▶ SET EXERCISE
Update the listing below by changing every "Viewport" to "Window". Leave everything else unchanged.

▶ MATERIALS PROVIDED

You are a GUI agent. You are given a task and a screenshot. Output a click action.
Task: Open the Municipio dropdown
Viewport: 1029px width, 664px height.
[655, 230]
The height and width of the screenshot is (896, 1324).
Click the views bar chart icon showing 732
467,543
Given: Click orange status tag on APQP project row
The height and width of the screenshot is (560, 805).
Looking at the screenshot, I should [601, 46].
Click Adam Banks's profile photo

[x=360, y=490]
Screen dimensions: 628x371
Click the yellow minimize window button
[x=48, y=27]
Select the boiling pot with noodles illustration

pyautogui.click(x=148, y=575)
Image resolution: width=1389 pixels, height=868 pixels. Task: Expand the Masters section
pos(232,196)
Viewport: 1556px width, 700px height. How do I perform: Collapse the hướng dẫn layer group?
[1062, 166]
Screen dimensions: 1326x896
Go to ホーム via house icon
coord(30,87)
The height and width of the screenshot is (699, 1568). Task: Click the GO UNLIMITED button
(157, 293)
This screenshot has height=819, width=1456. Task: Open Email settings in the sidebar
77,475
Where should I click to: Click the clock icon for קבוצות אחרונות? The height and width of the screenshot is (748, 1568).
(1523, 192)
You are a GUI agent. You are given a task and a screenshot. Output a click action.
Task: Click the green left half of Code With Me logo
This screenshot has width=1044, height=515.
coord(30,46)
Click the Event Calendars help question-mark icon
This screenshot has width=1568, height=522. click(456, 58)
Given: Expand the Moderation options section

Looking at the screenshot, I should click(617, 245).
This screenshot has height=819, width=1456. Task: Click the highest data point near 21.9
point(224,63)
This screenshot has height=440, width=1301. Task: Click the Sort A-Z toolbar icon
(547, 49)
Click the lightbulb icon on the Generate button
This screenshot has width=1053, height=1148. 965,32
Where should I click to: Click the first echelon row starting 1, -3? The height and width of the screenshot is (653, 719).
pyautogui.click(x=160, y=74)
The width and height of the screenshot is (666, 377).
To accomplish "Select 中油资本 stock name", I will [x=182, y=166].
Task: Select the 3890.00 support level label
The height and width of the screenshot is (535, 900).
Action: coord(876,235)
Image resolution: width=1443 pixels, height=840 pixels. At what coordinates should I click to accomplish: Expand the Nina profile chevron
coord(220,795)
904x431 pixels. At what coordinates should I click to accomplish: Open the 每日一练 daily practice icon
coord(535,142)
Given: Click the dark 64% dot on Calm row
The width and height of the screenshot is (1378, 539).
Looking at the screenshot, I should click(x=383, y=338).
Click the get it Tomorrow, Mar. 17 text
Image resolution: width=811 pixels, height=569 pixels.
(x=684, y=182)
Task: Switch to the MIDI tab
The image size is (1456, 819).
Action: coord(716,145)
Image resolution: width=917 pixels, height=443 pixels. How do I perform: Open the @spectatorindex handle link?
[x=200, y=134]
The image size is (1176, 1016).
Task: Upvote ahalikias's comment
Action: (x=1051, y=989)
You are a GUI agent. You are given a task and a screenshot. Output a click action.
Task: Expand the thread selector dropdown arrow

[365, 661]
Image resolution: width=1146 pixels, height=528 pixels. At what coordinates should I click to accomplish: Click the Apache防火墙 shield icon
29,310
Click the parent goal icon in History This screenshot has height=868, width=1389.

▶ RESULT
You are a GUI agent. You are given a task and a screenshot. Output a click action.
Task: Open the Municipio dropdown
Window: 1029px width, 664px height.
[655, 230]
The height and width of the screenshot is (896, 1324).
Click the views bar chart icon showing 732
467,543
Given: Click orange status tag on APQP project row
The height and width of the screenshot is (560, 805).
Looking at the screenshot, I should [601, 46].
Click Adam Banks's profile photo

[x=360, y=490]
Screen dimensions: 628x371
Click the yellow minimize window button
[x=48, y=27]
Select the boiling pot with noodles illustration

pyautogui.click(x=148, y=575)
Image resolution: width=1389 pixels, height=868 pixels. Task: Expand the Masters section
pos(232,196)
Window: 1556px width, 700px height. How do I perform: Collapse the hướng dẫn layer group?
[1062, 166]
Screen dimensions: 1326x896
Go to ホーム via house icon
coord(30,87)
The height and width of the screenshot is (699, 1568). Task: Click the GO UNLIMITED button
(157, 293)
This screenshot has height=819, width=1456. Task: Open Email settings in the sidebar
77,475
Where should I click to: Click the clock icon for קבוצות אחרונות? The height and width of the screenshot is (748, 1568).
(1523, 192)
You are a GUI agent. You are given a task and a screenshot. Output a click action.
Task: Click the green left half of Code With Me logo
This screenshot has width=1044, height=515.
coord(30,46)
Click the Event Calendars help question-mark icon
This screenshot has width=1568, height=522. click(456, 58)
Given: Expand the Moderation options section

Looking at the screenshot, I should click(617, 245).
This screenshot has height=819, width=1456. Task: Click the highest data point near 21.9
point(224,63)
This screenshot has height=440, width=1301. Task: Click the Sort A-Z toolbar icon
(547, 49)
Click the lightbulb icon on the Generate button
This screenshot has width=1053, height=1148. 965,32
Where should I click to: Click the first echelon row starting 1, -3? The height and width of the screenshot is (653, 719).
pyautogui.click(x=160, y=74)
The width and height of the screenshot is (666, 377).
To accomplish "Select 中油资本 stock name", I will [x=182, y=166].
Task: Select the 3890.00 support level label
The height and width of the screenshot is (535, 900).
Action: coord(876,235)
Image resolution: width=1443 pixels, height=840 pixels. At what coordinates should I click to accomplish: Expand the Nina profile chevron
coord(220,795)
904x431 pixels. At what coordinates should I click to accomplish: Open the 每日一练 daily practice icon
coord(535,142)
Given: Click the dark 64% dot on Calm row
The width and height of the screenshot is (1378, 539).
Looking at the screenshot, I should click(x=383, y=338).
Click the get it Tomorrow, Mar. 17 text
Image resolution: width=811 pixels, height=569 pixels.
(x=684, y=182)
Task: Switch to the MIDI tab
The image size is (1456, 819).
Action: coord(716,145)
Image resolution: width=917 pixels, height=443 pixels. How do I perform: Open the @spectatorindex handle link?
[x=200, y=134]
The image size is (1176, 1016).
Task: Upvote ahalikias's comment
Action: (x=1051, y=989)
You are a GUI agent. You are given a task and a screenshot. Output a click action.
Task: Expand the thread selector dropdown arrow

[365, 661]
Image resolution: width=1146 pixels, height=528 pixels. At what coordinates should I click to accomplish: Click the Apache防火墙 shield icon
29,310
Click the parent goal icon in History This screenshot has height=868, width=1389.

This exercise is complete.